▼

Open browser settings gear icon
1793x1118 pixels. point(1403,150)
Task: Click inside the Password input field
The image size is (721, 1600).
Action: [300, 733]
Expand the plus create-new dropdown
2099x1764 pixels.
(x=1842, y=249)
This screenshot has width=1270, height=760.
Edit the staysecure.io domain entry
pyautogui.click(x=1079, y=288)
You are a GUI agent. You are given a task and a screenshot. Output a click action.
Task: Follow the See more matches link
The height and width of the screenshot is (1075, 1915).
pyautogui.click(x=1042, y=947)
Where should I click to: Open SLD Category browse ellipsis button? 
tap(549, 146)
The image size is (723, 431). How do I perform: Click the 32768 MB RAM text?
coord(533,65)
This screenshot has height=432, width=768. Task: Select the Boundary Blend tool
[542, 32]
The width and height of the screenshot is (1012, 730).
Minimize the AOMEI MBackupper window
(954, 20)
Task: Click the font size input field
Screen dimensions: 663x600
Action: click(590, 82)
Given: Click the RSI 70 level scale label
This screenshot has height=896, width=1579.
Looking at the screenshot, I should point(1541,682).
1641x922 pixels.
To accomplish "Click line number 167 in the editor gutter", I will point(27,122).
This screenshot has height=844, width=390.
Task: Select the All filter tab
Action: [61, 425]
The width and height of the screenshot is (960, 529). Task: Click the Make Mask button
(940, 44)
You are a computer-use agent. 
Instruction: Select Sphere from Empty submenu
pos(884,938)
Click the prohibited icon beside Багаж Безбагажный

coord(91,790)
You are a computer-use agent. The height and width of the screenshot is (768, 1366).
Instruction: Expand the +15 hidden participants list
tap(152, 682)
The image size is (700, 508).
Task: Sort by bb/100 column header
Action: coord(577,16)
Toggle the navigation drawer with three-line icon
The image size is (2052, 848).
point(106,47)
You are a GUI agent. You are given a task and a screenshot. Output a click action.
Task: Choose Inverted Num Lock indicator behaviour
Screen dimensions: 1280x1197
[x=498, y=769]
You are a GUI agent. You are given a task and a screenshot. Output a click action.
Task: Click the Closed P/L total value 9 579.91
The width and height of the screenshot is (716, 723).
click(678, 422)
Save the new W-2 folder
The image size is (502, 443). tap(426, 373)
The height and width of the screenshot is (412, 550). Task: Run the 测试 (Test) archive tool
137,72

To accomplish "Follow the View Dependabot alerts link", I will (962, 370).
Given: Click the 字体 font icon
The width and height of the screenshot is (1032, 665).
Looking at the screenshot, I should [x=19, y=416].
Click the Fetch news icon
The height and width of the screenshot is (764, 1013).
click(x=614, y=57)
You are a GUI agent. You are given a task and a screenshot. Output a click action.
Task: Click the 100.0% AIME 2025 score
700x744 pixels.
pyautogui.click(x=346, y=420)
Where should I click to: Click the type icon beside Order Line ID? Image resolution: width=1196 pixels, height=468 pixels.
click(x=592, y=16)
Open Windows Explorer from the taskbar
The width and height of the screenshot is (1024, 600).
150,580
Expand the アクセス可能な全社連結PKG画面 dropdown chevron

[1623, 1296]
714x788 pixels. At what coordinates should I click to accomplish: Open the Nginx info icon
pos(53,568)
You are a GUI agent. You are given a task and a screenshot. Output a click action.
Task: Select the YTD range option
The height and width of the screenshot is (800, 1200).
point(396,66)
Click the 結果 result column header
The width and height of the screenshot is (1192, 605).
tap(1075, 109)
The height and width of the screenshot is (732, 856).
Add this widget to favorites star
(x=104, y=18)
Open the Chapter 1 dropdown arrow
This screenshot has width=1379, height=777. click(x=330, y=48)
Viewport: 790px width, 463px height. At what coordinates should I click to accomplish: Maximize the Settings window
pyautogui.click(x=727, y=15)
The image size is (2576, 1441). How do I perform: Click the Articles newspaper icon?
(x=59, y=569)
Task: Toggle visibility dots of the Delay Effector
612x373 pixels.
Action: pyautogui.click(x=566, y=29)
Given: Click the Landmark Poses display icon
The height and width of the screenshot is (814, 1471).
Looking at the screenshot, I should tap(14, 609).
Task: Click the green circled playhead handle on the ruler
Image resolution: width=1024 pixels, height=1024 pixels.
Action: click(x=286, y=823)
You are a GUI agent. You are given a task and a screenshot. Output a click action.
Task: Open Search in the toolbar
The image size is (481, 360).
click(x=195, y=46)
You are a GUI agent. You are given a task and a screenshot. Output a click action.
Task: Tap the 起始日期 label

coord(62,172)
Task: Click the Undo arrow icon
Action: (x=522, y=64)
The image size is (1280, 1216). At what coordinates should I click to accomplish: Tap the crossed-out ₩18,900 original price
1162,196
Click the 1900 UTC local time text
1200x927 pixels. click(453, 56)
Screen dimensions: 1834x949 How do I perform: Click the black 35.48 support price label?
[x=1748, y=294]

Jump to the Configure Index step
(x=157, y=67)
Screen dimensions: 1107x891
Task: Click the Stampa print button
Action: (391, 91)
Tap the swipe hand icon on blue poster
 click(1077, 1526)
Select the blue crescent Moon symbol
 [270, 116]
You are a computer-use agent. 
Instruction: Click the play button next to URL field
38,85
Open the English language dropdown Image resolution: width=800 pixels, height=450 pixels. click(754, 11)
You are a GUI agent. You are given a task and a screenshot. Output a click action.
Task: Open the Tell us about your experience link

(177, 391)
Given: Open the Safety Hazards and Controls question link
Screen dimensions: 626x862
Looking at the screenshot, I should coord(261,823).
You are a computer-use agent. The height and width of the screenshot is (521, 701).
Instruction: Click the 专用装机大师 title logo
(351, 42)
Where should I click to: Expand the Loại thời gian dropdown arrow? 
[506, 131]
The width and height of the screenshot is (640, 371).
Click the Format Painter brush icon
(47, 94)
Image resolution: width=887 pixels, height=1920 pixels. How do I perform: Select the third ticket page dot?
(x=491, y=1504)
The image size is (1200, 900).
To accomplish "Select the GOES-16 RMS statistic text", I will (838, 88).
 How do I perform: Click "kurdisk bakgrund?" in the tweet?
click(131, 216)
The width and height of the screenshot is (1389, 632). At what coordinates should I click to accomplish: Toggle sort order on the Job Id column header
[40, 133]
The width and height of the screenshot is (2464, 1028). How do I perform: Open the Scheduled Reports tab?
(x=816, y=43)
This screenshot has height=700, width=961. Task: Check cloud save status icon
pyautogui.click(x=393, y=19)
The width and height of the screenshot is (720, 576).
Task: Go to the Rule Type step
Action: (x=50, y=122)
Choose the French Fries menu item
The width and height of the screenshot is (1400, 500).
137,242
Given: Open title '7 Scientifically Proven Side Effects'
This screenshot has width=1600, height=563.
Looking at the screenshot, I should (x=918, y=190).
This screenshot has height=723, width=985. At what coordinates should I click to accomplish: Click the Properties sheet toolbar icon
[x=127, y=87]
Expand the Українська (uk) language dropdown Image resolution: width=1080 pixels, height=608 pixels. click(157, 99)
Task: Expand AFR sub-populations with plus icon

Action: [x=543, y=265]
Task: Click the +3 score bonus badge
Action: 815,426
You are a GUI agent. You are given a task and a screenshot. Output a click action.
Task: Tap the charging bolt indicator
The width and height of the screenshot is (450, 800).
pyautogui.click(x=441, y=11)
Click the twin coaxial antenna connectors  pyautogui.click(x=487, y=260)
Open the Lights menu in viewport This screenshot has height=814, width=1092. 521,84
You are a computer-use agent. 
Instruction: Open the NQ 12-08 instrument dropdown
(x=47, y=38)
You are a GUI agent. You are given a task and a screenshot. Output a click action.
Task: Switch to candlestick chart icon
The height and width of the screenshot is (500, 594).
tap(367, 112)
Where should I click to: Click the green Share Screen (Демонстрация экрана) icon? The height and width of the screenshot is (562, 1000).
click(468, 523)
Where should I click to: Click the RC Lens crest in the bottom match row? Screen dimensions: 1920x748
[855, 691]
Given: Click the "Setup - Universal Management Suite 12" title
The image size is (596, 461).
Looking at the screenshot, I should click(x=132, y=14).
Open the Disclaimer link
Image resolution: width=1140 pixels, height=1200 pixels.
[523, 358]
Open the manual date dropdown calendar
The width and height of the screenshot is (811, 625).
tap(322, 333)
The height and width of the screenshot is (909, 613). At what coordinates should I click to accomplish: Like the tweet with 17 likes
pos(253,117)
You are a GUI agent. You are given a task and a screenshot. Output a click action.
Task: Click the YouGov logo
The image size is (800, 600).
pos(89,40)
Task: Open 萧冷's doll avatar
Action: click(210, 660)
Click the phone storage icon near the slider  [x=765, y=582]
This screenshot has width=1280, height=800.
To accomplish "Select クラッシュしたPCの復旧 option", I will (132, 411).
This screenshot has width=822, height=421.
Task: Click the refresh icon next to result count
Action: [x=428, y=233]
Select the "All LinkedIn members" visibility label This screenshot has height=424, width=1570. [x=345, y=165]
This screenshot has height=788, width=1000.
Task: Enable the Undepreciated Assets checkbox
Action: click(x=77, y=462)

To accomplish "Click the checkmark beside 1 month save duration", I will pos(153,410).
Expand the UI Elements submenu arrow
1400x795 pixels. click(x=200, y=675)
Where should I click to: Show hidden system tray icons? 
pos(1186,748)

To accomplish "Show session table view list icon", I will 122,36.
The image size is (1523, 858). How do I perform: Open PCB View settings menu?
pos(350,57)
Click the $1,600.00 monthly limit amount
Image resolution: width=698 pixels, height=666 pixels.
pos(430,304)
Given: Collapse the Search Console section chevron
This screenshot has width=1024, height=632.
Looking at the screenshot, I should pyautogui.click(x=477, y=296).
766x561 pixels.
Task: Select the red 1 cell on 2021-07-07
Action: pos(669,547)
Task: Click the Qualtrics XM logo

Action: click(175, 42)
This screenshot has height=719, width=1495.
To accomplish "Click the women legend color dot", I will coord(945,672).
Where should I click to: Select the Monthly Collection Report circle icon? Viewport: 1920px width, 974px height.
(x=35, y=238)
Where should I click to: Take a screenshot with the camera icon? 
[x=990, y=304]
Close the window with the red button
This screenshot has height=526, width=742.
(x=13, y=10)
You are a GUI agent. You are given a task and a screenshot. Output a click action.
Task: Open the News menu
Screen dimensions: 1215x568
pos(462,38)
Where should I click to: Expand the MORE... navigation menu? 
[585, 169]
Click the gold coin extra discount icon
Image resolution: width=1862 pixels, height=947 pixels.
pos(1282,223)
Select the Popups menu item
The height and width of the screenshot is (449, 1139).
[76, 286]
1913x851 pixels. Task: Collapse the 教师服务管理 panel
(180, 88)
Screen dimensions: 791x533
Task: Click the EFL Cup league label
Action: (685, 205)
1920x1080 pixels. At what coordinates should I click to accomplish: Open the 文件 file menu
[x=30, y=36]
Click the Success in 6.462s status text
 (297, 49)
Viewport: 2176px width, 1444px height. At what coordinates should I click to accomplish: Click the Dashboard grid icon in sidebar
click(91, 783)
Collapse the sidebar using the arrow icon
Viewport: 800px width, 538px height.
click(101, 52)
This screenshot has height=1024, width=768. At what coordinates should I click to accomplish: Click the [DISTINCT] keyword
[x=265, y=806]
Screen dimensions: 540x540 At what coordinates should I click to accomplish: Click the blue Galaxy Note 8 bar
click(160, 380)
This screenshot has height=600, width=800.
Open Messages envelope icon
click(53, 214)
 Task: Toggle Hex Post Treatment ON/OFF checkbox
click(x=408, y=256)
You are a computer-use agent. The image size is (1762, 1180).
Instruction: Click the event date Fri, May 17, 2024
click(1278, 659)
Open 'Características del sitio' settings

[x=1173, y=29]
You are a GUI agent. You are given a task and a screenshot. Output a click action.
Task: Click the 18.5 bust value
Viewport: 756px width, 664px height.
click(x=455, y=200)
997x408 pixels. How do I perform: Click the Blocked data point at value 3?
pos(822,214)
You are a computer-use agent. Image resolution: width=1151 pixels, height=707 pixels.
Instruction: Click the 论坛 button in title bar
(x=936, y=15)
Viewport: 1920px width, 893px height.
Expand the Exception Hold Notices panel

▲

= WHAT THE TASK REQUIRES =
Beginning with the very first line of the material, please return exactly each line down to and including the one with "Task: Follow the See more matches link".

= RESPONSE =
Open browser settings gear icon
1793x1118 pixels. point(1403,150)
Task: Click inside the Password input field
The image size is (721, 1600).
Action: [300, 733]
Expand the plus create-new dropdown
2099x1764 pixels.
(x=1842, y=249)
This screenshot has width=1270, height=760.
Edit the staysecure.io domain entry
pyautogui.click(x=1079, y=288)
You are a GUI agent. You are given a task and a screenshot. Output a click action.
Task: Follow the See more matches link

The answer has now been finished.